BEGIN SUPPLIED RECORDS
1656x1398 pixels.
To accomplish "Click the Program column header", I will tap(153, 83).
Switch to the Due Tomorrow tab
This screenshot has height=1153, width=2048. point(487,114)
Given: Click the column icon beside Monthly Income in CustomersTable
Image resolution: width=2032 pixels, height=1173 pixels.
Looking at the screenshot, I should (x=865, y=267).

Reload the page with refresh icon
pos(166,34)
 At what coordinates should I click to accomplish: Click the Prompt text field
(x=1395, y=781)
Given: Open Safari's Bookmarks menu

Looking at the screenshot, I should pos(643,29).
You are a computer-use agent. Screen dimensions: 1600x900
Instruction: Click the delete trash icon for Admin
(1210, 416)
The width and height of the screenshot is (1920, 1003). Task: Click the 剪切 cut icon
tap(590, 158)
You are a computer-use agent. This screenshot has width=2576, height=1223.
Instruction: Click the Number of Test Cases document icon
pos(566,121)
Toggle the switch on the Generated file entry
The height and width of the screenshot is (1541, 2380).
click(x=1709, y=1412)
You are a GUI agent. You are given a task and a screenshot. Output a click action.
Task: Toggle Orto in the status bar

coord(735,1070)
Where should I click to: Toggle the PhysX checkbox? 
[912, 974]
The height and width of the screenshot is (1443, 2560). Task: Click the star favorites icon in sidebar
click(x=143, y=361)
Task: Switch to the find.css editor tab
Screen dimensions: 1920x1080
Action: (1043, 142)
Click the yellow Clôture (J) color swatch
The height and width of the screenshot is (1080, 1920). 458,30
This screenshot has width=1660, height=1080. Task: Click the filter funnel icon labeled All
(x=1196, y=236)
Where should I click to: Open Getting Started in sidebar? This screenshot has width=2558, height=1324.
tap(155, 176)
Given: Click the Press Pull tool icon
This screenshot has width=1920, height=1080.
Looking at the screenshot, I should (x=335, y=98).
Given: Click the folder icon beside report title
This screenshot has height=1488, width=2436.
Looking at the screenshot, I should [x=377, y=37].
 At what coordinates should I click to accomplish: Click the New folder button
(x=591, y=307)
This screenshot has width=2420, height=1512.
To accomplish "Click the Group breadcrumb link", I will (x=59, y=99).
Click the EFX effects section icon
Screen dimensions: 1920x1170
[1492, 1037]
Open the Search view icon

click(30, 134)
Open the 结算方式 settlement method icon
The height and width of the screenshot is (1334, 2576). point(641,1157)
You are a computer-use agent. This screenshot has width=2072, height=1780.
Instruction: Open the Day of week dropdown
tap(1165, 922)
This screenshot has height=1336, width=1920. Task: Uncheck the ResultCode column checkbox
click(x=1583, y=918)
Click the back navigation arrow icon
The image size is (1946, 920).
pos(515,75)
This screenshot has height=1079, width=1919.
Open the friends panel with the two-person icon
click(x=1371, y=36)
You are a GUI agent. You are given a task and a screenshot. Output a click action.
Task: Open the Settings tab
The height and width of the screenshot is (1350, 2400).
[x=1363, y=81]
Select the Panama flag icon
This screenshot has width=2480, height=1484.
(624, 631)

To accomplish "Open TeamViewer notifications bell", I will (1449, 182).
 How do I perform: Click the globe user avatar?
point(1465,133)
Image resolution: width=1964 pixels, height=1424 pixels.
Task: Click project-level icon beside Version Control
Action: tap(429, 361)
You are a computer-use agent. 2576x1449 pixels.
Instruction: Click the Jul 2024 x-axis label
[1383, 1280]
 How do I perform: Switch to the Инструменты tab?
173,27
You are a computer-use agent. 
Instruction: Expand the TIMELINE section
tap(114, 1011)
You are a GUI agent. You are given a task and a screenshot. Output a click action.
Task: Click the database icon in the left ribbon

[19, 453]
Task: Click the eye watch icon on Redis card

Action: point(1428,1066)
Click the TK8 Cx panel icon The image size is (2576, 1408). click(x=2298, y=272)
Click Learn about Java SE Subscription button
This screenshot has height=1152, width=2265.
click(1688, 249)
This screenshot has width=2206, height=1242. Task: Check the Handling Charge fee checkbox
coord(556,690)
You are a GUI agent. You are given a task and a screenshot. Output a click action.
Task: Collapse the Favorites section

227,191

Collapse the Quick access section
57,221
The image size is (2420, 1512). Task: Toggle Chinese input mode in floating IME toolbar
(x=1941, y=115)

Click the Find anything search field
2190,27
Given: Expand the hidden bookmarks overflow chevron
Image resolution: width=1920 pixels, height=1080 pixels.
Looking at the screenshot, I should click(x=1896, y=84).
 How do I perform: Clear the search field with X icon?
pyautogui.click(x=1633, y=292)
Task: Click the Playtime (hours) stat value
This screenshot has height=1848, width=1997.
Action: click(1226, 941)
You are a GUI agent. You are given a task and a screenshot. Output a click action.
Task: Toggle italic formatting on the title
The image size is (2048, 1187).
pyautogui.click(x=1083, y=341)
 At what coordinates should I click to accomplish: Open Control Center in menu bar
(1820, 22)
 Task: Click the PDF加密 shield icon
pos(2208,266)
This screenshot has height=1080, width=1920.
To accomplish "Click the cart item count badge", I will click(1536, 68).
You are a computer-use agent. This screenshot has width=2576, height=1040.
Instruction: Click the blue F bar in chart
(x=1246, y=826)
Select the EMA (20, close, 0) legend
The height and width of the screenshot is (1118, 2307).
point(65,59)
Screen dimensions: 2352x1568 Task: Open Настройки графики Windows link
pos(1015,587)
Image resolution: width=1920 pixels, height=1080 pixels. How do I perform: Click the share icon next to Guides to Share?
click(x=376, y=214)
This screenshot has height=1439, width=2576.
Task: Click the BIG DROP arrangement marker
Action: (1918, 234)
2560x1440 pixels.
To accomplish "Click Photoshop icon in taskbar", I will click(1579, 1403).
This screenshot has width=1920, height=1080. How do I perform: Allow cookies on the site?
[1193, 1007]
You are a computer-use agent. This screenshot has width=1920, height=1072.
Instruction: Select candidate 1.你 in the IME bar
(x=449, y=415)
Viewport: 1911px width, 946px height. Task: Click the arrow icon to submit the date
END SUPPLIED RECORDS
The expected output is exactly the lines of the listing above between the line holding "Given: Expand the" and the line holding "2560x1440 pixels.", inclusive.

Given: Expand the hidden bookmarks overflow chevron
Image resolution: width=1920 pixels, height=1080 pixels.
Looking at the screenshot, I should click(x=1896, y=84).
 How do I perform: Clear the search field with X icon?
pyautogui.click(x=1633, y=292)
Task: Click the Playtime (hours) stat value
This screenshot has height=1848, width=1997.
Action: click(1226, 941)
You are a GUI agent. You are given a task and a screenshot. Output a click action.
Task: Toggle italic formatting on the title
The image size is (2048, 1187).
pyautogui.click(x=1083, y=341)
 At what coordinates should I click to accomplish: Open Control Center in menu bar
(1820, 22)
 Task: Click the PDF加密 shield icon
pos(2208,266)
This screenshot has height=1080, width=1920.
To accomplish "Click the cart item count badge", I will click(1536, 68).
You are a computer-use agent. This screenshot has width=2576, height=1040.
Instruction: Click the blue F bar in chart
(x=1246, y=826)
Select the EMA (20, close, 0) legend
The height and width of the screenshot is (1118, 2307).
point(65,59)
Screen dimensions: 2352x1568 Task: Open Настройки графики Windows link
pos(1015,587)
Image resolution: width=1920 pixels, height=1080 pixels. How do I perform: Click the share icon next to Guides to Share?
click(x=376, y=214)
This screenshot has height=1439, width=2576.
Task: Click the BIG DROP arrangement marker
Action: (1918, 234)
2560x1440 pixels.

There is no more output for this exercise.